Count the lines below that contain the string "bathroom", matching case exactly, and reply with only that number.

^^^^

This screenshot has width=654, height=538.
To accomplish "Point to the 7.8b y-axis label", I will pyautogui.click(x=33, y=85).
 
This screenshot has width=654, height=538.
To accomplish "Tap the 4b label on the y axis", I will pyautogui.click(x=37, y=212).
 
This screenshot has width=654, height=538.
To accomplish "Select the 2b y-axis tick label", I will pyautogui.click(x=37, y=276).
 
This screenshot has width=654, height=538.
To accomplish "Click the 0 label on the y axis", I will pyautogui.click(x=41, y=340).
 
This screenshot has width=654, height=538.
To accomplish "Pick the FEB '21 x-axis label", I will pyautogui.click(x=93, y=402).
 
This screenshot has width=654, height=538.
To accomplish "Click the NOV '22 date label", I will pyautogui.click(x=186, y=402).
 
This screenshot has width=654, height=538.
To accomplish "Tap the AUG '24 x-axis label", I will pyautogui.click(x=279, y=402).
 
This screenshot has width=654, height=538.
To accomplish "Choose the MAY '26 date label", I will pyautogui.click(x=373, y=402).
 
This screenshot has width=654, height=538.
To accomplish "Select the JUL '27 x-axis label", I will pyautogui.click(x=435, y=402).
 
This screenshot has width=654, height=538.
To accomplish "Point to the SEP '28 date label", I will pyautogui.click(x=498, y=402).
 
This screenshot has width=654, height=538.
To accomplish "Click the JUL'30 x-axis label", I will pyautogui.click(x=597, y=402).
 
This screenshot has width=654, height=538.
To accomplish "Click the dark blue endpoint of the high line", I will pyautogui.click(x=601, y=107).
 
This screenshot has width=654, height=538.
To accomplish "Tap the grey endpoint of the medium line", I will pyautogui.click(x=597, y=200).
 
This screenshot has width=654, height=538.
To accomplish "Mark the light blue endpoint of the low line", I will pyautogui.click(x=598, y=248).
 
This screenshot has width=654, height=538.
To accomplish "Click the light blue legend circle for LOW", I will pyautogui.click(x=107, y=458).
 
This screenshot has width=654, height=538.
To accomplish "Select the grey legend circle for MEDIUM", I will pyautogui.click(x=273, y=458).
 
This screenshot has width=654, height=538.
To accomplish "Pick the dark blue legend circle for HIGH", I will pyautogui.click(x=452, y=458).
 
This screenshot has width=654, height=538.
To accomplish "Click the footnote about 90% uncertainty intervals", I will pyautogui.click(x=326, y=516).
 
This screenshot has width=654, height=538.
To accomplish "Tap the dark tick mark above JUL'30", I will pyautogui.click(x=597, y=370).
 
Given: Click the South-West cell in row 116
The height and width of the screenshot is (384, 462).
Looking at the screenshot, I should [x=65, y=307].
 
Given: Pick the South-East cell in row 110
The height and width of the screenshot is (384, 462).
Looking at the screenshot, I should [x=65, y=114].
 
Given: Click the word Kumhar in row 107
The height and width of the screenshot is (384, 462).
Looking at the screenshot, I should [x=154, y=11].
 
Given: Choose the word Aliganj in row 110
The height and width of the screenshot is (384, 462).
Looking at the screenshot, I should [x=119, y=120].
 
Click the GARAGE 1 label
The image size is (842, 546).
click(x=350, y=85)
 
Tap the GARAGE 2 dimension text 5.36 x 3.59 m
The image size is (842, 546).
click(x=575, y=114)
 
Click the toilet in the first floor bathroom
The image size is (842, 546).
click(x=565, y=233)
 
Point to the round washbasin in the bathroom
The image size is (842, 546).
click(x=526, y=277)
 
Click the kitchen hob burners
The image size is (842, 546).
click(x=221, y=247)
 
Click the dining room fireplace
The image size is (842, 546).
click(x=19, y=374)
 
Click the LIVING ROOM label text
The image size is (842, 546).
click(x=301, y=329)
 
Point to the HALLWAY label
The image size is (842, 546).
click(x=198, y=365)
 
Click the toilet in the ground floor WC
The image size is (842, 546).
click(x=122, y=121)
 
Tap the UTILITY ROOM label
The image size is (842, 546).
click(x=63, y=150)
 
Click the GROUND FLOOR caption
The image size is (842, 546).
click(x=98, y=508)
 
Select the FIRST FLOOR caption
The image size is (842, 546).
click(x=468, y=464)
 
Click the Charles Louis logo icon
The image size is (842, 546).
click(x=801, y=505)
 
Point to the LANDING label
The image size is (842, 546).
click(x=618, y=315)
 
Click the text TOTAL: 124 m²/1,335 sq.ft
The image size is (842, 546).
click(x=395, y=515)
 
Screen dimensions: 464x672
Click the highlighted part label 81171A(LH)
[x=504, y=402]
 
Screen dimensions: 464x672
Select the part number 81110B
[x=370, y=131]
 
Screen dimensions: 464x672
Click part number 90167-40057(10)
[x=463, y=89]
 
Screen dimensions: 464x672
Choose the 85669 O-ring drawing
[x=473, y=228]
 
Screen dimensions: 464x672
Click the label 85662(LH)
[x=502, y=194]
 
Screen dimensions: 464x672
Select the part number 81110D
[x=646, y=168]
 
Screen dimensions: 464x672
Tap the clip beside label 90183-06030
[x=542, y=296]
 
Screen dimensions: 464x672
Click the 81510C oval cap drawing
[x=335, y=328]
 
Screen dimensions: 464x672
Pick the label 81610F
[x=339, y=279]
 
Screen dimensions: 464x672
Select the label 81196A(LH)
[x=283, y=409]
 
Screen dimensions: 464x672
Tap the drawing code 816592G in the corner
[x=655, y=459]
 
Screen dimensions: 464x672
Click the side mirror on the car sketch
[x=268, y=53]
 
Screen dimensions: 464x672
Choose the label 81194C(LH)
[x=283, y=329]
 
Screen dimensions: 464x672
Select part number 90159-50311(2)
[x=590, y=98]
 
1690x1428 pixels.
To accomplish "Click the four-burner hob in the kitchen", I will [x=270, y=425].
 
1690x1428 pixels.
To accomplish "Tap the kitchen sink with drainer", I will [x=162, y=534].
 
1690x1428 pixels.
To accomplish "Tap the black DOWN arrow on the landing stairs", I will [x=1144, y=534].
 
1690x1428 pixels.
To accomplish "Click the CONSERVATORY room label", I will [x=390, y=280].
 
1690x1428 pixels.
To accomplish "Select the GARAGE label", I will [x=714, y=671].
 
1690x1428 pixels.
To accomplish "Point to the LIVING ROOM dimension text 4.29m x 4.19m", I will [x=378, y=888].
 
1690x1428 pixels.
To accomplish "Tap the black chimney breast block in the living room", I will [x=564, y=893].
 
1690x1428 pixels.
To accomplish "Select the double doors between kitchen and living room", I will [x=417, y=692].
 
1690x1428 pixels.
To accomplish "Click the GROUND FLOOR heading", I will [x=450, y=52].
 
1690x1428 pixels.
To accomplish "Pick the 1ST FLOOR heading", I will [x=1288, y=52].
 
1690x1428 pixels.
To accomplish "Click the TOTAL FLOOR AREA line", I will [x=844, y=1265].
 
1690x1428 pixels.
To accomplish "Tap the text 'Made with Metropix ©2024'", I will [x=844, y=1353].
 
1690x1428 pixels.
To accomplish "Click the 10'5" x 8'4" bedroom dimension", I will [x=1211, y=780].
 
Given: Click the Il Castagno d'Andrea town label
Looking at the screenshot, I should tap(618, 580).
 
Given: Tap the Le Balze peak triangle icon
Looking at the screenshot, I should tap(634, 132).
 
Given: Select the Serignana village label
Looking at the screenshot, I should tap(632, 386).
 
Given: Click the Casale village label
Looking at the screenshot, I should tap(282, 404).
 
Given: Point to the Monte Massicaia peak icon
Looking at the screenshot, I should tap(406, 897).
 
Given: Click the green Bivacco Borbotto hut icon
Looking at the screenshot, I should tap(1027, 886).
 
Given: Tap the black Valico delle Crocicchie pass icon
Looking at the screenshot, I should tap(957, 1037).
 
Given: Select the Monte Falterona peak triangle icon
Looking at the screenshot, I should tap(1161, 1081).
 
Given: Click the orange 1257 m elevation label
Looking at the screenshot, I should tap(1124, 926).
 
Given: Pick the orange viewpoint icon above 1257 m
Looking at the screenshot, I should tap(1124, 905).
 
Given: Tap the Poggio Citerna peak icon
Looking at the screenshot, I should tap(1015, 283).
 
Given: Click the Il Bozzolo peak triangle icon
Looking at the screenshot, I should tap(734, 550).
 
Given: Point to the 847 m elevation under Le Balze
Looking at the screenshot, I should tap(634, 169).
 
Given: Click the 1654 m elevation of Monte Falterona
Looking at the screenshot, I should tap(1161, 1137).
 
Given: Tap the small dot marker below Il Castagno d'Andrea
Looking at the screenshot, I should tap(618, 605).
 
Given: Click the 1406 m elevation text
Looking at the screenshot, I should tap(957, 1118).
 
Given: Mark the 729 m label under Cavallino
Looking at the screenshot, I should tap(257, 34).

^^^^

Reply to the task:
2